Honesty about a near-zero score is only worth anything if it comes with what would change it. Three things would: more resolved outcomes, past the small-sample threshold, so chance stops being a sufficient explanation; conviction tiers that actually separate, with SUPREME calls outpacing LOW ones on the reliability diagram; and a positive skill score sustained — not a single lucky window — across a sample large enough to trust.

Until then, the claim is deliberately modest. Reading a stock well is not the same as being right, and the public record settles it, not the prose. That is not a hedge; it is the standard the whole project is held to, and the reason the score is published at all.

The track record AI equity research The methodology How it stays honest What is a thesis?
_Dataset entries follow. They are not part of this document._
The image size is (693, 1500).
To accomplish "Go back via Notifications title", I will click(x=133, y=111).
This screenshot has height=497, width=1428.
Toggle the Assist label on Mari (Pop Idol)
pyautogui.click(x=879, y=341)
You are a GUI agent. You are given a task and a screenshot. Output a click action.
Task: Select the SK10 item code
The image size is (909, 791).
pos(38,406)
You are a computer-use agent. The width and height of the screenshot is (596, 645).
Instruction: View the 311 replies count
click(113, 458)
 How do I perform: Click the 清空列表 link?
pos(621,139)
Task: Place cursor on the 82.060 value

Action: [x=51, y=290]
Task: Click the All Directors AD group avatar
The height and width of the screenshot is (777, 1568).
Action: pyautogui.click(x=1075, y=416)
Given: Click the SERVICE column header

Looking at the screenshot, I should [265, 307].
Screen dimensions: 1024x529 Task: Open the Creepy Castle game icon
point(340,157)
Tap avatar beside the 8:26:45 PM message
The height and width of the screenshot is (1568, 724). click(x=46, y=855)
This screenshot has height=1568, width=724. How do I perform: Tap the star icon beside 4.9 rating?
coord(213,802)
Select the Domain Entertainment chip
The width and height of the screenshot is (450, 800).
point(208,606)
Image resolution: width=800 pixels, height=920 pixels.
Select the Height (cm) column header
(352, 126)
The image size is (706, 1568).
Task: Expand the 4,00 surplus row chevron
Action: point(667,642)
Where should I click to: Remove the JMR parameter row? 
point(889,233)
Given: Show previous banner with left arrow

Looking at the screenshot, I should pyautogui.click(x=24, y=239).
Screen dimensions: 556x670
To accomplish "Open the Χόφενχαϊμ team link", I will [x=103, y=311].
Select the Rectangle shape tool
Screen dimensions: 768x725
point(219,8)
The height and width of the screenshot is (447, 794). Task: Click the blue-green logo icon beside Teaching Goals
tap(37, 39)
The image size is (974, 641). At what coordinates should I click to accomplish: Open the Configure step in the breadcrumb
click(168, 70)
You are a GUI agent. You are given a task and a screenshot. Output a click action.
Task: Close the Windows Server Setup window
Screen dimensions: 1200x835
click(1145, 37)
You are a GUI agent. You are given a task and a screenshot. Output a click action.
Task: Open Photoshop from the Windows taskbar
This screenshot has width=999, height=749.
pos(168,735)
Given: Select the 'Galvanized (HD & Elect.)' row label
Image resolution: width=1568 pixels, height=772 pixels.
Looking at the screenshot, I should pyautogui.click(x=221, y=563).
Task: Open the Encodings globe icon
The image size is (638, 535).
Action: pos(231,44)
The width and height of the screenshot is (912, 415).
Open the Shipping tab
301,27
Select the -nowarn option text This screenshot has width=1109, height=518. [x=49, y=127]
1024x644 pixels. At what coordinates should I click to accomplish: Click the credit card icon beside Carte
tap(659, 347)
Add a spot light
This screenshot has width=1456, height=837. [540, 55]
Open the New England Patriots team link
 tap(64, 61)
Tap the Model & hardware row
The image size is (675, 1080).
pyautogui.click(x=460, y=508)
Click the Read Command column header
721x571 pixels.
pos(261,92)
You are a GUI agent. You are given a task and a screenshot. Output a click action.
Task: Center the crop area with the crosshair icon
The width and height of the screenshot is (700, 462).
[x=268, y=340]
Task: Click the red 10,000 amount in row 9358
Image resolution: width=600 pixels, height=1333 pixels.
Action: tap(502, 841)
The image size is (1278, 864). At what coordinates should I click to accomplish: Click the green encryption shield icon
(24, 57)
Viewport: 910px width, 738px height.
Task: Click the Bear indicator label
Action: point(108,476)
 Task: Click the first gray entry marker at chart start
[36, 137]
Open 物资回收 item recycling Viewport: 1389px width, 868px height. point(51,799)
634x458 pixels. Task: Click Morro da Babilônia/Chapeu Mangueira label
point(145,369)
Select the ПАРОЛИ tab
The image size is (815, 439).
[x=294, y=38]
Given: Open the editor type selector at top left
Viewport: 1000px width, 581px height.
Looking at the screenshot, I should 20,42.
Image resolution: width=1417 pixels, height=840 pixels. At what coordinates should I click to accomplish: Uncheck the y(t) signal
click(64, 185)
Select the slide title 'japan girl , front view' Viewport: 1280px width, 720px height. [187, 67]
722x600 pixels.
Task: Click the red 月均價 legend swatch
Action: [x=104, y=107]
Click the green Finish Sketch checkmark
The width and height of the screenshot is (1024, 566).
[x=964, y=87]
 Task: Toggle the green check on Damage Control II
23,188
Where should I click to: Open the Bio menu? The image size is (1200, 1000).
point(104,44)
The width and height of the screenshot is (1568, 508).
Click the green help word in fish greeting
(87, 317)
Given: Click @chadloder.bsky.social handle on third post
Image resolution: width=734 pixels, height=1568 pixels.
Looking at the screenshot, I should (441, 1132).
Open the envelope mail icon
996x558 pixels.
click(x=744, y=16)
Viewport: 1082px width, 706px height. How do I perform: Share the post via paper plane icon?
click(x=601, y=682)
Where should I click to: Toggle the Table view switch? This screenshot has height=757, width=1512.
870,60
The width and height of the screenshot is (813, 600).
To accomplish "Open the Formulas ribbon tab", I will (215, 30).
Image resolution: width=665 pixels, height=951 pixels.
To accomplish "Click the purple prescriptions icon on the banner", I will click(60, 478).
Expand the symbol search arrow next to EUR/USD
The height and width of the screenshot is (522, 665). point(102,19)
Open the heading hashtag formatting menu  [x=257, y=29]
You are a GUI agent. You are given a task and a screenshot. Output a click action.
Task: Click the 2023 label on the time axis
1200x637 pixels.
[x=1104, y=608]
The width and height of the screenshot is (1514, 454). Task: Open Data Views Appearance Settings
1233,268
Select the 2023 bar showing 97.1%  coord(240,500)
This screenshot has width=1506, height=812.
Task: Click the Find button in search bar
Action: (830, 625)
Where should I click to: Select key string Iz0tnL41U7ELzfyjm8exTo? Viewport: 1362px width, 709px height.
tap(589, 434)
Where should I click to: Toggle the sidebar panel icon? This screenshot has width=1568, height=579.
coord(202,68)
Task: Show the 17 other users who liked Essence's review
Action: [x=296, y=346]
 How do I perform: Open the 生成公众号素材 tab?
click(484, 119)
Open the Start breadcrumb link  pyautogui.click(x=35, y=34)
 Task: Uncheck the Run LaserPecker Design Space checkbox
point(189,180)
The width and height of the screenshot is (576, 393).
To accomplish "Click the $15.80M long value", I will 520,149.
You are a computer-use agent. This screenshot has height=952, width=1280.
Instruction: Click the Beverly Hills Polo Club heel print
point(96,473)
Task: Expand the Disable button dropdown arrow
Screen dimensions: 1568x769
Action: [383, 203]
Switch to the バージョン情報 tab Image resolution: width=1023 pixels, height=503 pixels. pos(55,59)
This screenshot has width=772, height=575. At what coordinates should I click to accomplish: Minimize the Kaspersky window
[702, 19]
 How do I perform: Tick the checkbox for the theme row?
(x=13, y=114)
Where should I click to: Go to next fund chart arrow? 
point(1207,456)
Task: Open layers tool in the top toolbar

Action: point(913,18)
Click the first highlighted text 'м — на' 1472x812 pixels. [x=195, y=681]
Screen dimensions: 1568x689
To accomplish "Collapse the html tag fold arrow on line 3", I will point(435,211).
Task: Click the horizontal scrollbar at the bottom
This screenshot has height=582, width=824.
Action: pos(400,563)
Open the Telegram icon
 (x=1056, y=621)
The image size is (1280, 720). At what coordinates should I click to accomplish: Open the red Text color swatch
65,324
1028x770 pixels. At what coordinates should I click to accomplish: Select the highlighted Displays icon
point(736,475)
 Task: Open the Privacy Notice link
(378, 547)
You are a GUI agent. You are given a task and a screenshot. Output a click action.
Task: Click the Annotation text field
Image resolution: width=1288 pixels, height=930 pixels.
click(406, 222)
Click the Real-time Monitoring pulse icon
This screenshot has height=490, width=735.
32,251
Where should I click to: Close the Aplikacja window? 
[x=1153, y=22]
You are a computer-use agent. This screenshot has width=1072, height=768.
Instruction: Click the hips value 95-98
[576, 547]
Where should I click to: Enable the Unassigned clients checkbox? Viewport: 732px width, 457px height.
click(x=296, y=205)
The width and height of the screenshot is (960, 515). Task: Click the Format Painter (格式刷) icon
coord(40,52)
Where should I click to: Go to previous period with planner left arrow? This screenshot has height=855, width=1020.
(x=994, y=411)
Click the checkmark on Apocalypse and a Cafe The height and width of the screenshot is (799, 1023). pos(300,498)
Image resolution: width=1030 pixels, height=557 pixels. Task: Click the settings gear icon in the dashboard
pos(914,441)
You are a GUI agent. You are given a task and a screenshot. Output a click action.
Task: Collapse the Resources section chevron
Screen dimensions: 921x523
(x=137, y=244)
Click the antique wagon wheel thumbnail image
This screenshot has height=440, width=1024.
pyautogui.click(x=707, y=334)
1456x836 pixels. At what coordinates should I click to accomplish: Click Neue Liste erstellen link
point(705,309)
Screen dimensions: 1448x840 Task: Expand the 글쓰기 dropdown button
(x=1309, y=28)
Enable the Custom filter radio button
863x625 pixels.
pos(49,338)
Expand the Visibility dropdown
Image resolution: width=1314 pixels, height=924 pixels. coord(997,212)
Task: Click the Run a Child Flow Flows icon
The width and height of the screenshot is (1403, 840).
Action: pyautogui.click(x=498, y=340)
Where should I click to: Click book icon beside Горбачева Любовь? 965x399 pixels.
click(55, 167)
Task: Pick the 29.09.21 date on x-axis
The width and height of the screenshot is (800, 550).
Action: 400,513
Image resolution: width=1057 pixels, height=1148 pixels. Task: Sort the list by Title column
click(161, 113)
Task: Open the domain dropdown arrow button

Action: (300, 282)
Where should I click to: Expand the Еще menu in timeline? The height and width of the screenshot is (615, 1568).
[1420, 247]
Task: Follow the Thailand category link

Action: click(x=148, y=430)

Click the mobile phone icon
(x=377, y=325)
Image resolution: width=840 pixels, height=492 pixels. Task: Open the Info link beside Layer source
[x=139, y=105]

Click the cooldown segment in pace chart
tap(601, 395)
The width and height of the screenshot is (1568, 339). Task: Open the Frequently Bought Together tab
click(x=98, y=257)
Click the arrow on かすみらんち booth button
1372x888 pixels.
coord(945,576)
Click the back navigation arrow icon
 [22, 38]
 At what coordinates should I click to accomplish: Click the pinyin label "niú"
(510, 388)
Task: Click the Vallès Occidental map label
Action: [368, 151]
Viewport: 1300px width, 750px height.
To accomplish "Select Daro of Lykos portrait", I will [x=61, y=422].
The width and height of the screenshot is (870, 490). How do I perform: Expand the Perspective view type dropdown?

This is the question the whole record exists to answer. To see how each call is built so it can be scored at all, read what a thesis actually is; to watch the score get kept, browse the resolved ledger on the track record or the full dossier corpus.

Common questions

Is AI stock picking skill or luck?
There is no honest answer without a scored record. A run of winning calls is consistent with pure luck, because stock theses are single, slow-feedback, high-variance bets. The test that separates the two is a skill score — whether staking conviction beats simply forecasting the base rate. orbyd publishes its own, and it currently sits near zero on a sample still too small to be a verdict.
How many predictions before a track record is meaningful?
Conventional small-sample guidance points to roughly thirty resolved outcomes before a forecasting record is more than directional. Below that, the noise band around any win rate is wide enough to swallow the signal. Finance reaches that threshold slowly because each thesis takes weeks or months to resolve, so a young record should be read as directional, not as proof of skill.
Can a few winning stock picks prove skill?
No. Seven correct calls out of ten is statistically indistinguishable from a fair coin that happened to land heads seven times — the sample is far too small to rule out luck. Skill only becomes legible once the sample is large enough that chance stops being a plausible explanation, and once the high-conviction calls reliably outperform the low-conviction ones.
What is a Brier skill score?
A Brier skill score measures whether staking conviction adds information over always forecasting the base rate. It is one minus the Brier score divided by the base-rate uncertainty. A score of zero means the conviction tiers add nothing a coin-flip-at-the-average wouldn't; a positive score means the forecasts genuinely discriminate winners from losers. orbyd's sits near zero today.
Has orbyd proven it can pick stocks?
No, not yet — and that is stated plainly. The Brier skill score sits near zero, and the resolved sample is still too small to be a verdict. What the system is built to produce is a public, dated, scored record that can be audited rather than taken on trust. A persuasive thesis and a correct one are different things, and only the record establishes which a given call turned out to be.